- _TEXT PROVIDED_:
· · · · ·
Conceptually, this just seems to make sense in the Drupal idea of content = node. The fact that there are so many contrib modules implementing file type X as node seems to back that up to some degree.

Now, I've struggled with this - where is the line? Should user pictures be nodes (conceptually it might make sense) but in practical terms, I'd say no.

Regarding your two reasons against files as nodes.

1. For high traffic websites, serving files should be fast and lightweight. Implementing files as nodes adds an additional layer of complexity.

I thought about this and while you could serve files directly from A3, etc. you would need some processing during page requests that had file nodes on them to map the information about the file (node_load()?) to an A3 path. I can see this as a scaling issue.

2. From a user point of view, it also complicates various node listing pages.

Could you elaborate on this?

It sounds like a better approach might be more in line with what you suggest.

  1. A file manager that allows for files in drupal that aren't nodes but aren't just node attachments either.
  2. A Drupal interface for managing the above.
  3. A method for attaching files to a node from the above file store - not the current upload attach method.
  4. A specialized file node (my current proposal) that instead of having you upload the file there, lets you browse the file store, attach a single file (see #3) , and then uses the document API hooks I'm proposing to allow document extension modules to specialize the display of the file. Maybe 3 and 4 are all part of one file attachment module and a file node is still not necessary?
  5. Remove folder node from proposal and don't address file /folder hierarchy and allow that to be addressed by a separate project which is a generalized node tree module.
styro (not verified):

What do others think of 'multi heirarchies' for book navigation? (Just like taxonomy terms can do.)
· · · · ·
- _AVAILABLE DATA_:
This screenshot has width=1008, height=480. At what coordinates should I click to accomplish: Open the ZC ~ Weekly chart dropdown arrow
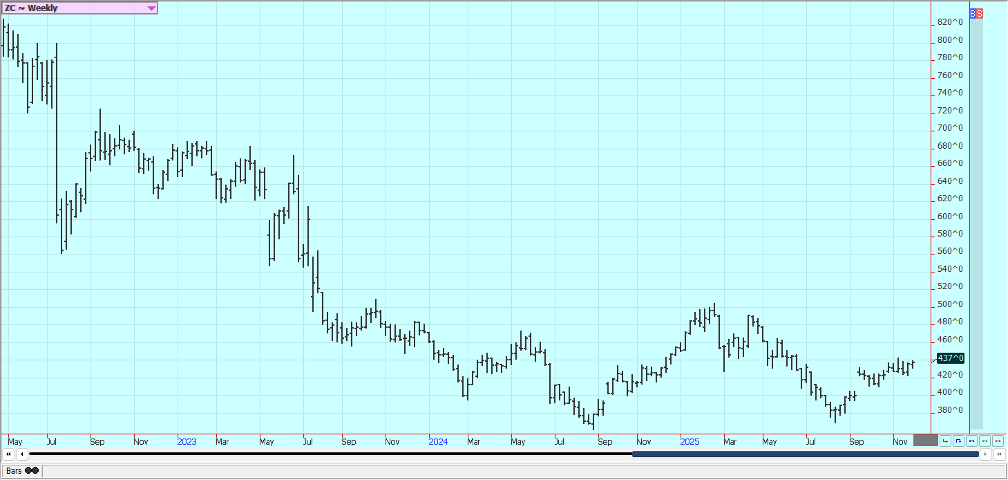[151, 8]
· · · · ·
- _WRITTEN REQUEST_: Write out the Drupal discussion again from "Regarding your two" to "elaborate on this?", inclusive, substituting "efficient" for "lightweight".

- _EXERCISE RESPONSE_:
Regarding your two reasons against files as nodes.

1. For high traffic websites, serving files should be fast and efficient. Implementing files as nodes adds an additional layer of complexity.

I thought about this and while you could serve files directly from A3, etc. you would need some processing during page requests that had file nodes on them to map the information about the file (node_load()?) to an A3 path. I can see this as a scaling issue.

2. From a user point of view, it also complicates various node listing pages.

Could you elaborate on this?